Erano considerati montani, ma ora non lo sono più. Si tratta di 24 Comuni trevigiani, vicentini e veronesi, che in base ai nuovi criteri della legge Calderoli, rischiano di non rientrare nel riparto dei contributi che a livello nazionale superano i 100 milioni e di cui in ambito regionale beneficerebbero gli altri 133 enti rimasti nella categoria. «Servirà il supporto della Regione per farli accedere almeno ai fondi Fosmit», dice Mario Conte, presidente di Anci Veneto, annunciando per venerdì 17 aprile a Cortina d’Ampezzo gli “Stati generali dei Comuni montani”.

Al centro del convegno, al di là delle criticità e delle buone pratiche nell’amministrazione delle terre alte, ci sarà proprio questo interrogativo: “Legge 131/2025 per la riclassificazione delle zone montane: quali ripercussioni per il territorio veneto?”. Della norma approvata lo scorso anno, Conte riconosce la volontà di «contrastare i rischi derivanti dal clima e dallo spopolamento», ma evidenzia pure le conseguenze di «specifici criteri che dovranno essere analizzati per bene, dato che allo stato attuale delle cose, sarebbero 24 i Comuni veneti che non rientrerebbero nella nuova classificazione».
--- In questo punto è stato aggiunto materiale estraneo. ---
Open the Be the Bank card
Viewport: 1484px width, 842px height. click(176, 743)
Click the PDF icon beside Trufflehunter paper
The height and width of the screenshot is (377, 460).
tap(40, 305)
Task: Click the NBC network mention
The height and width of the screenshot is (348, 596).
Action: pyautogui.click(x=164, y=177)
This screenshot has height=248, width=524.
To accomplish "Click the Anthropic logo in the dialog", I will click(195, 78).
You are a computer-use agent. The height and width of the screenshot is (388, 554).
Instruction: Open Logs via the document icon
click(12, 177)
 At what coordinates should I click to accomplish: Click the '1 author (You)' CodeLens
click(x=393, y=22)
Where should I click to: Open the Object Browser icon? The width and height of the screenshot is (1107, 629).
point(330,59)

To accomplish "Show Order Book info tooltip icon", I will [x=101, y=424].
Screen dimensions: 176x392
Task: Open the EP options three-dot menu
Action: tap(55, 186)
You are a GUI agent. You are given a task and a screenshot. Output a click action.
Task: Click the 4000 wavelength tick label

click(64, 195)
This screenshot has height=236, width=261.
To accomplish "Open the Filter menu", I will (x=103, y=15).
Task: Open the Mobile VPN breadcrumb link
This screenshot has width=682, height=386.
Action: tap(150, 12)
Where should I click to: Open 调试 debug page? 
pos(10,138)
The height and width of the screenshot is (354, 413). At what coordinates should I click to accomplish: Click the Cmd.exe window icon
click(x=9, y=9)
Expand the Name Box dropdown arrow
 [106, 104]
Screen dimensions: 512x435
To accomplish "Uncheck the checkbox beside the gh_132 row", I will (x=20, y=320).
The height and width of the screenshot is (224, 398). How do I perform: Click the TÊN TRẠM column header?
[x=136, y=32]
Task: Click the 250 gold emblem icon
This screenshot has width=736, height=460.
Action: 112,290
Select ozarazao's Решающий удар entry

Sono appunto 5 nel Veronese (tra cui il capoluogo scaligero, per effetto di una valutazione in realtà più storica che geografica), 10 nel Vicentino e 9 nel Trevigiano (Cappella Maggiore, Castelcucco, Cordignano, Farra di Soligo, Monfumo, Pederobba, Pieve di Soligo, Refrontolo e Vidor). Il paradosso è che molti di loro appartengono tuttora alle Unioni montane. Il fatto però è che, a differenza degli altri 133, questi centri non rispettano i nuovi parametri, come ad esempio la necessità che almeno il 20% della superficie comunale sia sopra i 600 metri di altitudine e almeno il 25% abbia una pendenza superiore al 20%, oppure che l’altitudine media sia da 350 metri in su e che non meno del 5% abbia una pendenza del 20% o più. Per dire, Sant’Ambrogio di Valpolicella è rimasto fuori per 28 metri. Situazioni simili sono comunque presenti anche in altre zone d’Italia, tanto che nei giorni scorsi alcuni sindaci dell’Appennino tosco-emiliano hanno annunciato un ricorso contro il provvedimento.